** Exercise directions **
Would you please give every entry again exactly, without the pictures?

BEGIN Extracted entries

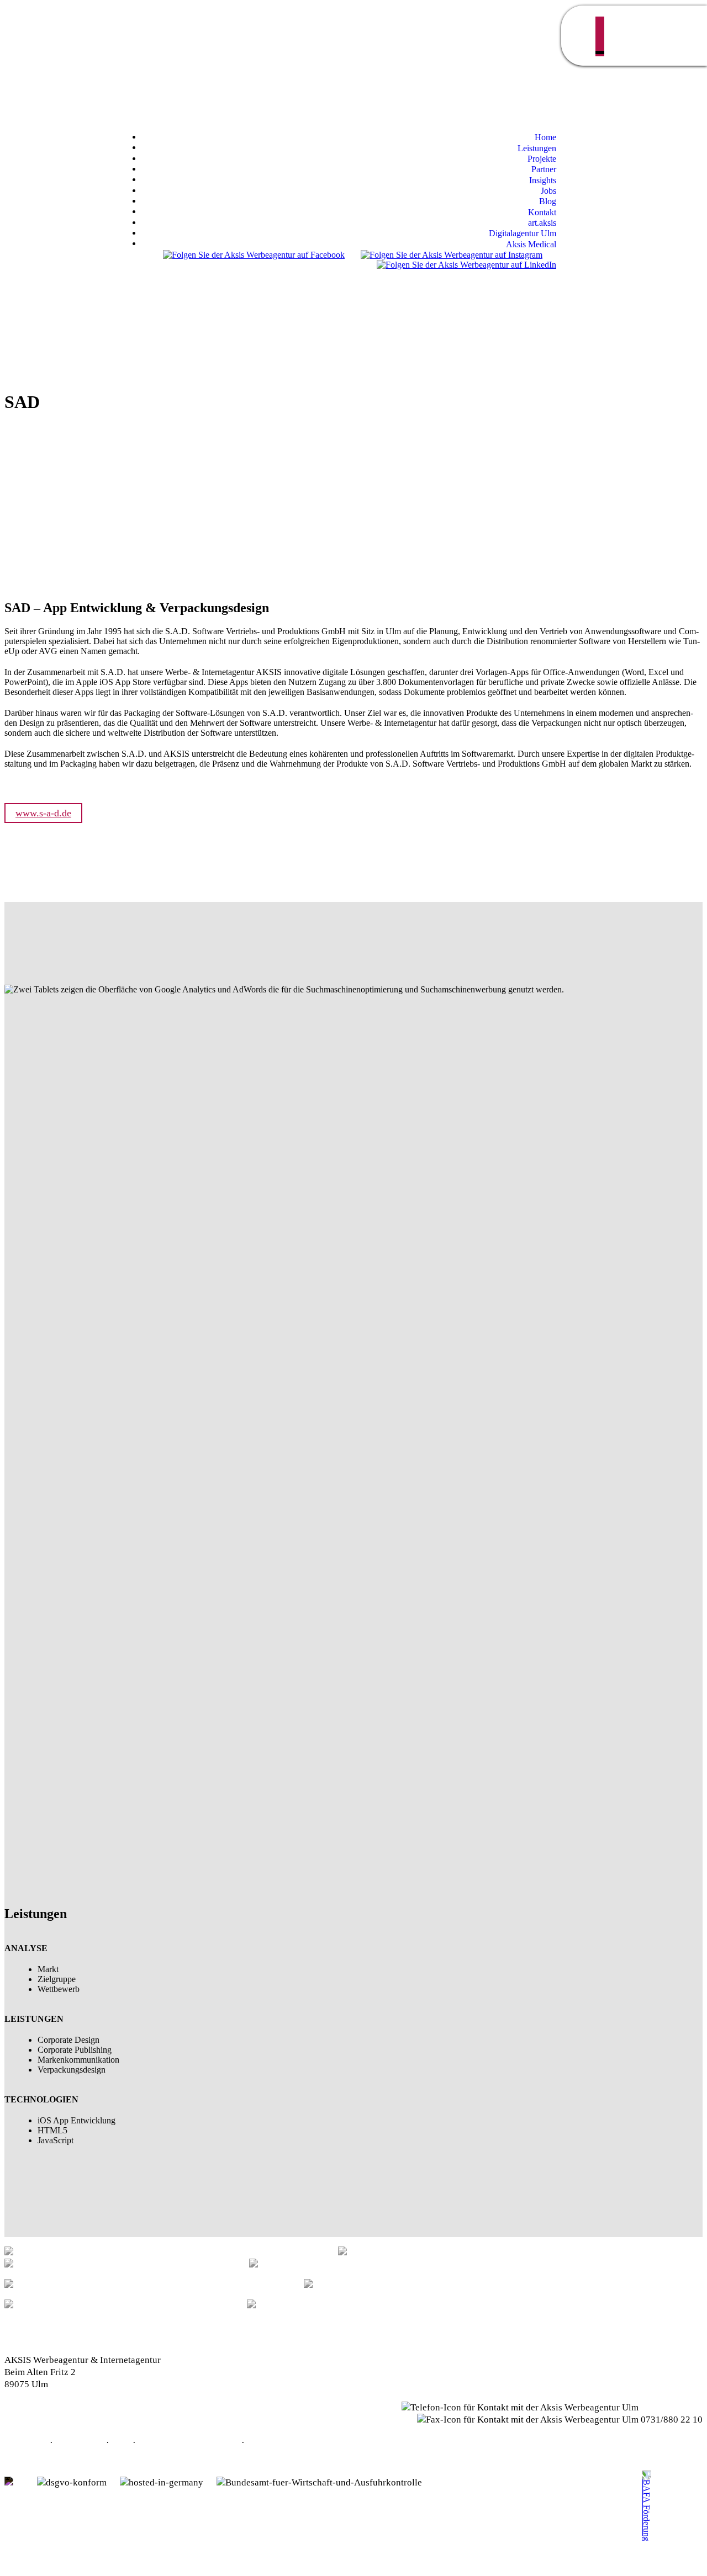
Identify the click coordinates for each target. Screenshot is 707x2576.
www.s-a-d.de (43, 813)
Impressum (26, 2442)
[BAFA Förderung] (646, 2526)
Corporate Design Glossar (188, 2442)
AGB (120, 2442)
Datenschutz (79, 2442)
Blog (256, 2442)
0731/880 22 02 (672, 2407)
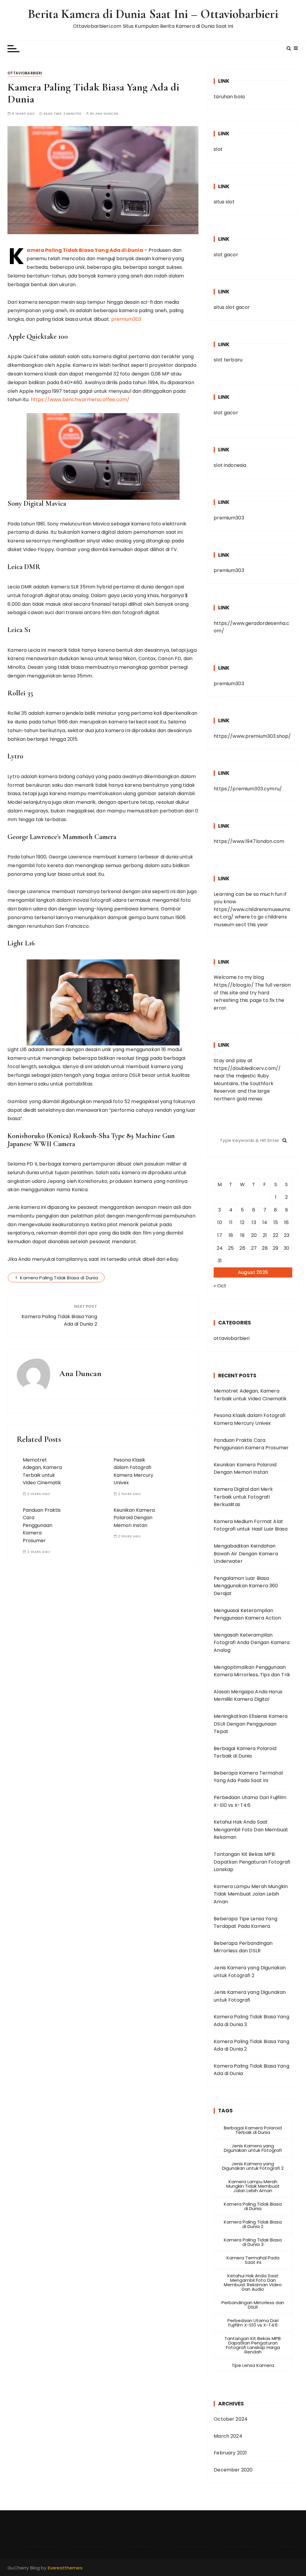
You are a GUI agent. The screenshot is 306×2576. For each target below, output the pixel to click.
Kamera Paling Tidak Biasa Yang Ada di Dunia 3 (251, 2020)
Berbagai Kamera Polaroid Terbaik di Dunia (245, 1752)
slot (218, 149)
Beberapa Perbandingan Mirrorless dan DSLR (243, 1947)
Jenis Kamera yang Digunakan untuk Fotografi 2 (250, 1971)
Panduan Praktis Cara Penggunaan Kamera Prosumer (42, 1525)
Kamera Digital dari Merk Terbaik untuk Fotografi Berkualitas (243, 1497)
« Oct (220, 1285)
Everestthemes (65, 2568)
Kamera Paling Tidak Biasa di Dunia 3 (253, 2242)
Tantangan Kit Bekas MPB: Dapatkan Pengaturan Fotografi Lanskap (252, 1862)
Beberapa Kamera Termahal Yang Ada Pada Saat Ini (248, 1777)
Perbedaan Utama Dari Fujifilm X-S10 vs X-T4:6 (250, 1801)
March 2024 (228, 2436)
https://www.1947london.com (249, 841)
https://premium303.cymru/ (248, 788)
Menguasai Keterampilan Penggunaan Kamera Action (247, 1614)
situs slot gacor (232, 307)
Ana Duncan (107, 113)
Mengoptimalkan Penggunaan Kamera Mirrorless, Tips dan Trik (252, 1671)
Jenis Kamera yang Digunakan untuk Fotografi (250, 1996)
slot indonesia (230, 465)
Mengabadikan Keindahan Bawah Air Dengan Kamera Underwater (246, 1553)
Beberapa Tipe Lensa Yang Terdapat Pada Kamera (245, 1922)
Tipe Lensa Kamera (253, 2365)
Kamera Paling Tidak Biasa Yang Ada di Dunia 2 (59, 1320)
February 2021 (230, 2452)
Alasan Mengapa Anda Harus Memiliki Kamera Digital (248, 1695)
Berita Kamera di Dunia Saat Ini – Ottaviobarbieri (153, 14)
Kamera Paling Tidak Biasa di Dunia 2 (253, 2224)
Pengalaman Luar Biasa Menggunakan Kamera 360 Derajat (246, 1586)
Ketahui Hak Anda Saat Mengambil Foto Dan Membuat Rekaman (251, 1829)
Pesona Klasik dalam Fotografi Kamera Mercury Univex (249, 1419)
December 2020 (233, 2469)
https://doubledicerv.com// (247, 1068)
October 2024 (230, 2419)
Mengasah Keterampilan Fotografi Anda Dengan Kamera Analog (252, 1643)
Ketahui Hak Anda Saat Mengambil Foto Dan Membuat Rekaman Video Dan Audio (253, 2282)
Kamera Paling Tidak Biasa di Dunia (59, 1278)
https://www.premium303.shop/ (252, 736)
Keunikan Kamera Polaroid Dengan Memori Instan (134, 1518)
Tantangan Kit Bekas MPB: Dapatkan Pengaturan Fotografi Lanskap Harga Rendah (252, 2345)
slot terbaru (228, 359)
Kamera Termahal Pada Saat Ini (253, 2260)
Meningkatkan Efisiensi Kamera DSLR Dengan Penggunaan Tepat (250, 1724)
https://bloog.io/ (234, 985)
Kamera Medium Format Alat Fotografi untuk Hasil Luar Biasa (250, 1525)
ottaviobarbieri (24, 73)
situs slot (224, 201)
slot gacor (226, 254)
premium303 (126, 319)
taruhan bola (229, 96)
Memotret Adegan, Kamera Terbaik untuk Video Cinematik (250, 1394)
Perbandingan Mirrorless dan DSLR (252, 2304)
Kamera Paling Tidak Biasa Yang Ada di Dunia (85, 250)
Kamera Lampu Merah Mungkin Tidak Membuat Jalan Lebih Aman (251, 1894)
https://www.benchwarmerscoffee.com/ (80, 399)
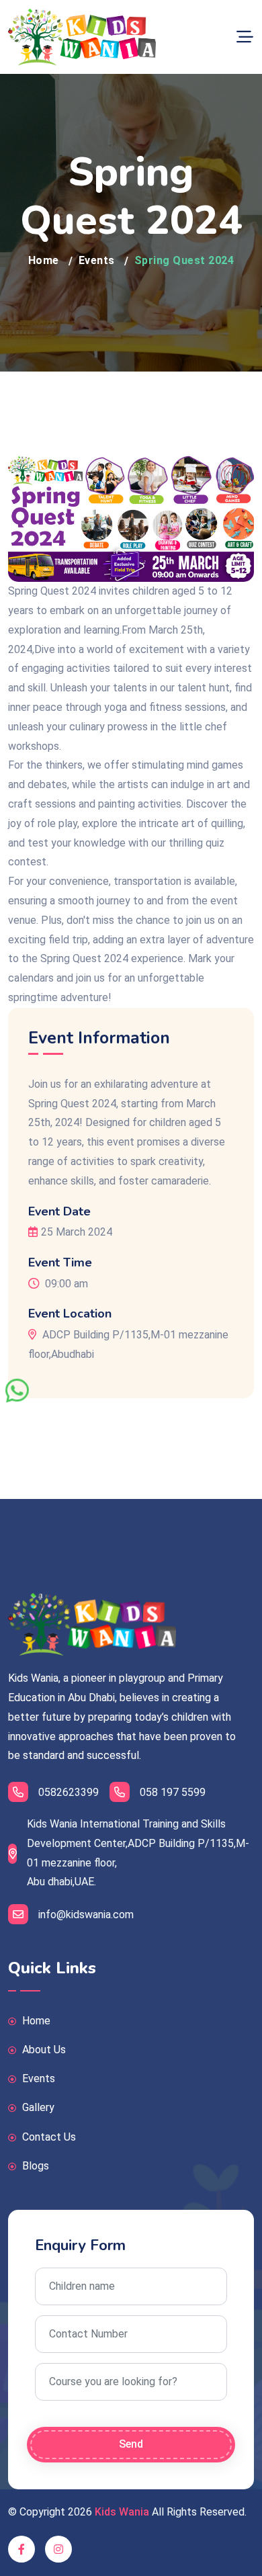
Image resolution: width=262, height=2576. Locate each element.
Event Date (59, 1212)
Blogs (34, 2165)
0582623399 (68, 1792)
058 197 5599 (173, 1792)
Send (131, 2444)
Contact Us (47, 2137)
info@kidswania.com (86, 1914)
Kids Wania (122, 2511)
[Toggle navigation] (245, 37)
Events (97, 260)
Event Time (60, 1263)
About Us (42, 2049)
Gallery (36, 2107)
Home (43, 260)
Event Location (70, 1314)
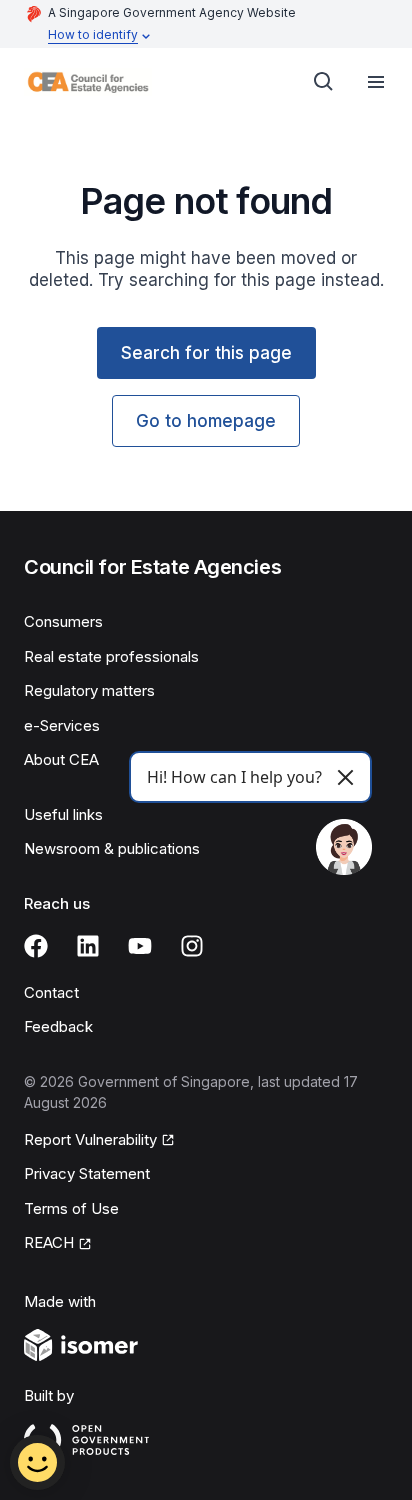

END Extracted entries

** Solution for this problem **
Identify the click coordinates for each target. Screenshot is 707x2576.
www.s-a-d.de (43, 813)
Impressum (26, 2442)
[BAFA Förderung] (646, 2526)
Corporate Design Glossar (188, 2442)
AGB (120, 2442)
Datenschutz (79, 2442)
Blog (256, 2442)
0731/880 22 02 (672, 2407)
You are a GUI agent. The screenshot is 306×2576. For each target below, output the pixel to click.
Kamera Paling Tidak Biasa Yang Ada di Dunia 3 (251, 2020)
Berbagai Kamera Polaroid Terbaik di Dunia (245, 1752)
slot (218, 149)
Beberapa Perbandingan Mirrorless dan DSLR (243, 1947)
Jenis Kamera yang Digunakan untuk Fotografi 2 (250, 1971)
Panduan Praktis Cara Penggunaan Kamera Prosumer (42, 1525)
Kamera Digital dari Merk Terbaik untuk Fotografi Berkualitas (243, 1497)
« Oct (220, 1285)
Everestthemes (65, 2568)
Kamera Paling Tidak Biasa di Dunia 3 (253, 2242)
Tantangan Kit Bekas MPB: Dapatkan Pengaturan Fotografi Lanskap (252, 1862)
Beberapa Kamera Termahal Yang Ada Pada Saat Ini (248, 1777)
Perbedaan Utama Dari Fujifilm X-S10 vs X-T4:6 (250, 1801)
March 2024 (228, 2436)
https://www.1947london.com (249, 841)
https://premium303.cymru/ (248, 788)
Menguasai Keterampilan Penggunaan Kamera Action (247, 1614)
situs slot gacor (232, 307)
Ana Duncan (107, 113)
Mengoptimalkan Penggunaan Kamera Mirrorless, Tips dan Trik (252, 1671)
Jenis Kamera yang Digunakan untuk Fotografi (250, 1996)
slot indonesia (230, 465)
Mengabadikan Keindahan Bawah Air Dengan Kamera Underwater (246, 1553)
Beberapa Tipe Lensa Yang Terdapat Pada Kamera (245, 1922)
Tipe Lensa Kamera (253, 2365)
Kamera Paling Tidak Biasa Yang Ada di Dunia 2 (59, 1320)
February 2021 (230, 2452)
Alasan Mengapa Anda Harus Memiliki Kamera Digital (248, 1695)
Berita Kamera di Dunia Saat Ini – Ottaviobarbieri (153, 14)
Kamera Paling Tidak Biasa di Dunia 2 (253, 2224)
Pengalaman Luar Biasa Menggunakan Kamera 360 Derajat (246, 1586)
Ketahui Hak Anda Saat Mengambil Foto Dan Membuat Rekaman (251, 1829)
Pesona Klasik dalam Fotografi Kamera Mercury Univex (249, 1419)
December 2020 (233, 2469)
https://doubledicerv.com// (247, 1068)
October 2024 (230, 2419)
Mengasah Keterampilan Fotografi Anda Dengan Kamera Analog (252, 1643)
Ketahui Hak Anda Saat Mengambil Foto Dan Membuat Rekaman Video Dan Audio (253, 2282)
Kamera Paling Tidak Biasa di Dunia (59, 1278)
https://www.premium303.shop/ (252, 736)
Keunikan Kamera Polaroid Dengan Memori Instan (134, 1518)
Tantangan Kit Bekas MPB: Dapatkan Pengaturan Fotografi Lanskap Harga Rendah (252, 2345)
slot terbaru (228, 359)
Kamera Termahal Pada Saat Ini (253, 2260)
Meningkatkan Efisiensi Kamera DSLR Dengan Penggunaan Tepat (250, 1724)
https://bloog.io/ (234, 985)
Kamera Medium Format Alat Fotografi untuk Hasil Luar Biasa (250, 1525)
ottaviobarbieri (24, 73)
situs slot (224, 201)
slot gacor (226, 254)
premium303 (126, 319)
taruhan bola (229, 96)
Memotret Adegan, Kamera Terbaik untuk Video Cinematik (250, 1394)
Perbandingan Mirrorless dan DSLR (252, 2304)
Kamera Paling Tidak Biasa Yang Ada di Dunia (85, 250)
Kamera Lampu Merah Mungkin Tidak Membuat Jalan Lebih Aman (251, 1894)
https://www.benchwarmerscoffee.com/ (80, 399)
Image resolution: width=262, height=2576. Locate each element.
Event Date (59, 1212)
Blogs (34, 2165)
0582623399 (68, 1792)
058 197 5599 (173, 1792)
Send (131, 2444)
Contact Us (47, 2137)
info@kidswania.com (86, 1914)
Kids Wania (122, 2511)
[Toggle navigation] (245, 37)
Events (97, 260)
Event Time (60, 1263)
About Us (42, 2049)
Gallery (36, 2107)
Home (43, 260)
Event Location (70, 1314)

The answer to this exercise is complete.